**Task directions**
Give the lines again exactly as they appear below, from the line with "Given: Select the Metrics tab" to the line with "The width and", both included, and only those lines. Leave every picture out.
[[ Stored data open ]]
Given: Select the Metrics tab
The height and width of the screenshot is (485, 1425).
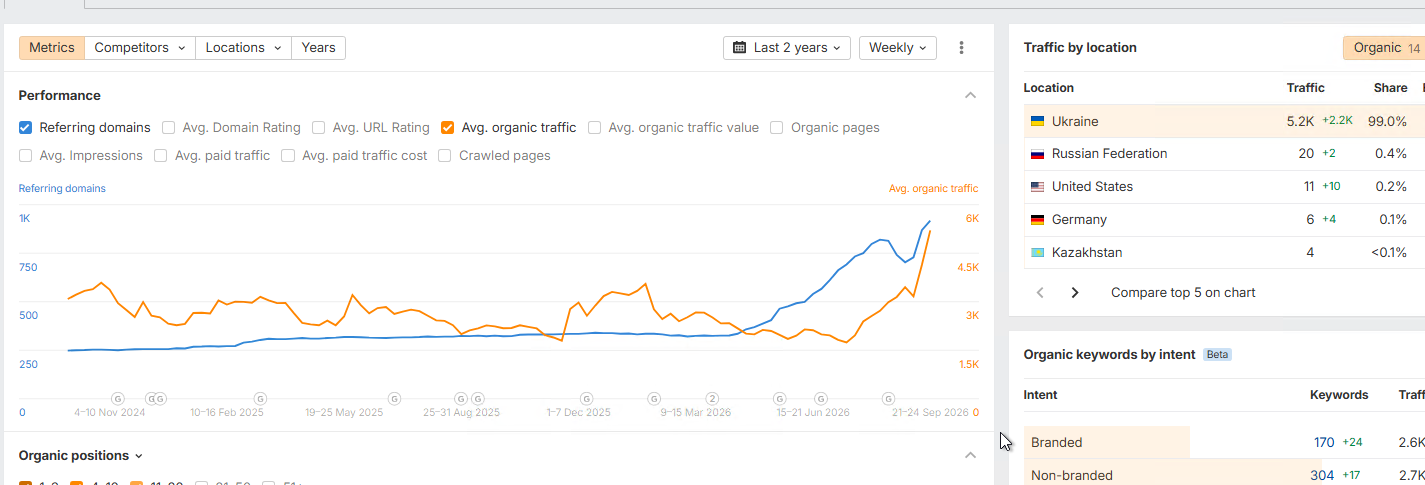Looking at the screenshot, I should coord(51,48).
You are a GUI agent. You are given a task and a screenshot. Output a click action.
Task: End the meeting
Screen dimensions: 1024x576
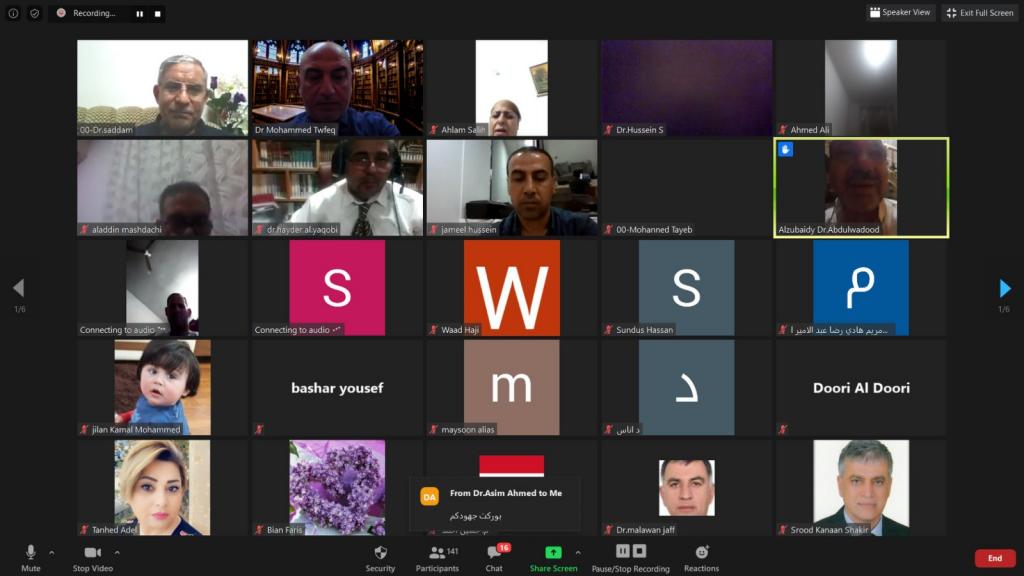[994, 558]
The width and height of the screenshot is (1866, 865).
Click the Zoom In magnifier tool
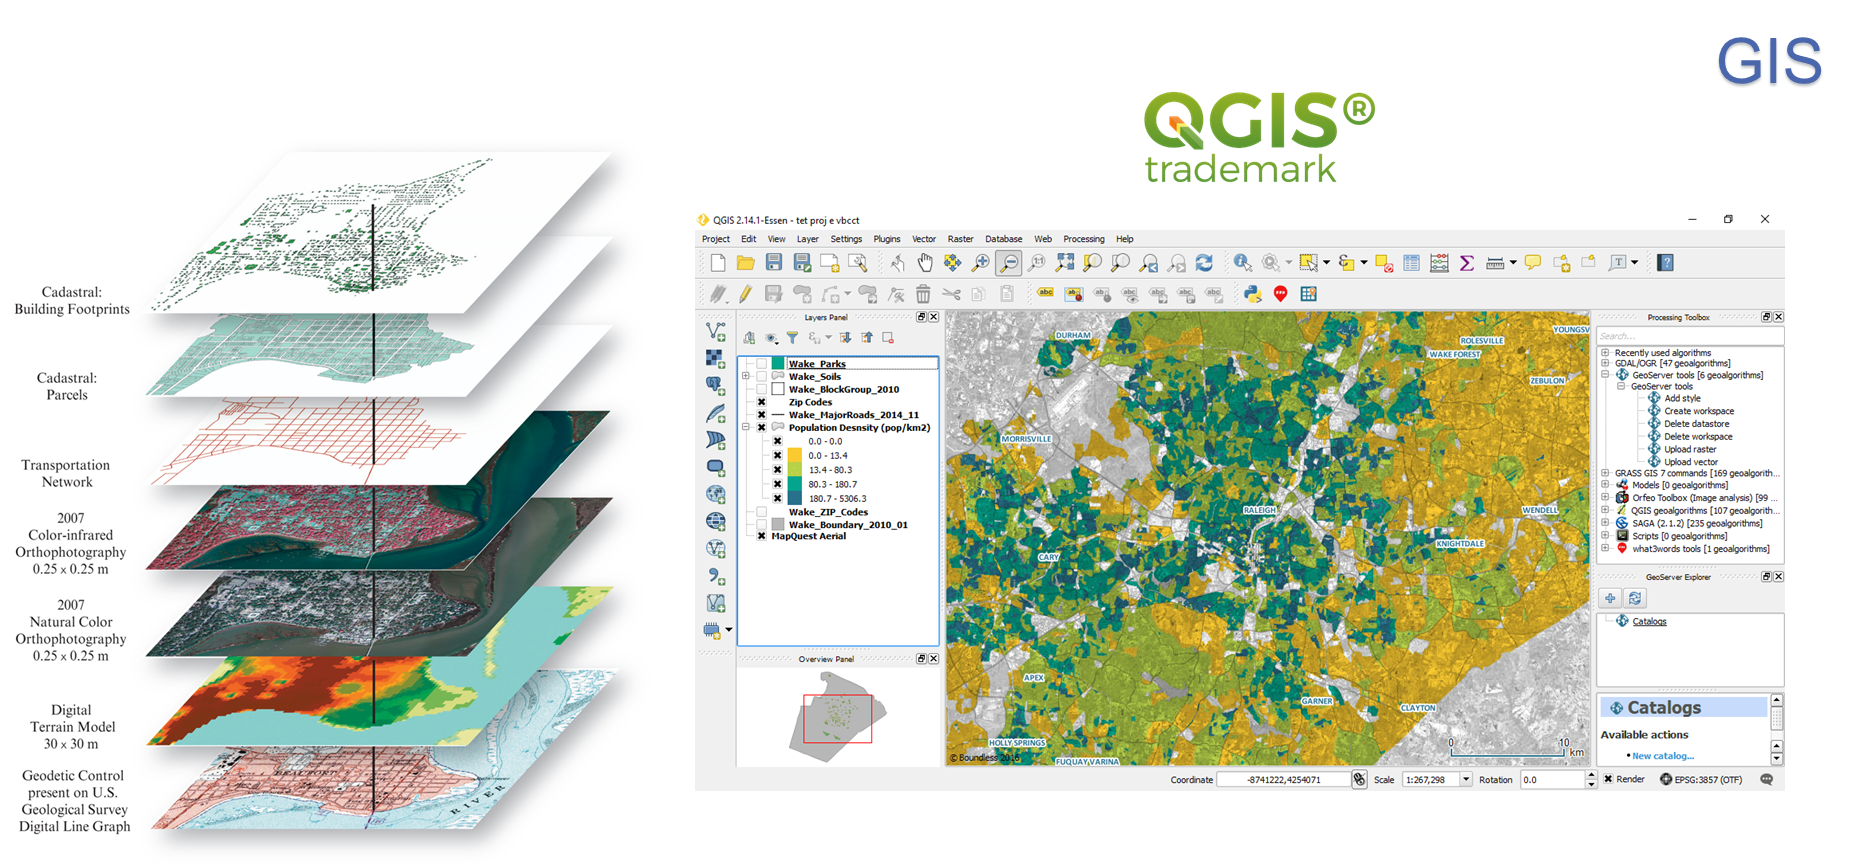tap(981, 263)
[[ Stored data closed ]]
[[ Stored data open ]]
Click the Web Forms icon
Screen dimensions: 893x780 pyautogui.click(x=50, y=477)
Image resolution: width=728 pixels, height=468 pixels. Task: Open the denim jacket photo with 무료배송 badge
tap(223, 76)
[[ Stored data closed ]]
**Output for this task**
Given: Select the Metrics tab
The height and width of the screenshot is (485, 1425).
Looking at the screenshot, I should coord(51,48).
You are a GUI agent. You are given a task and a screenshot. Output a click action.
Task: End the meeting
Screen dimensions: 1024x576
[994, 558]
The width and height of the screenshot is (1866, 865).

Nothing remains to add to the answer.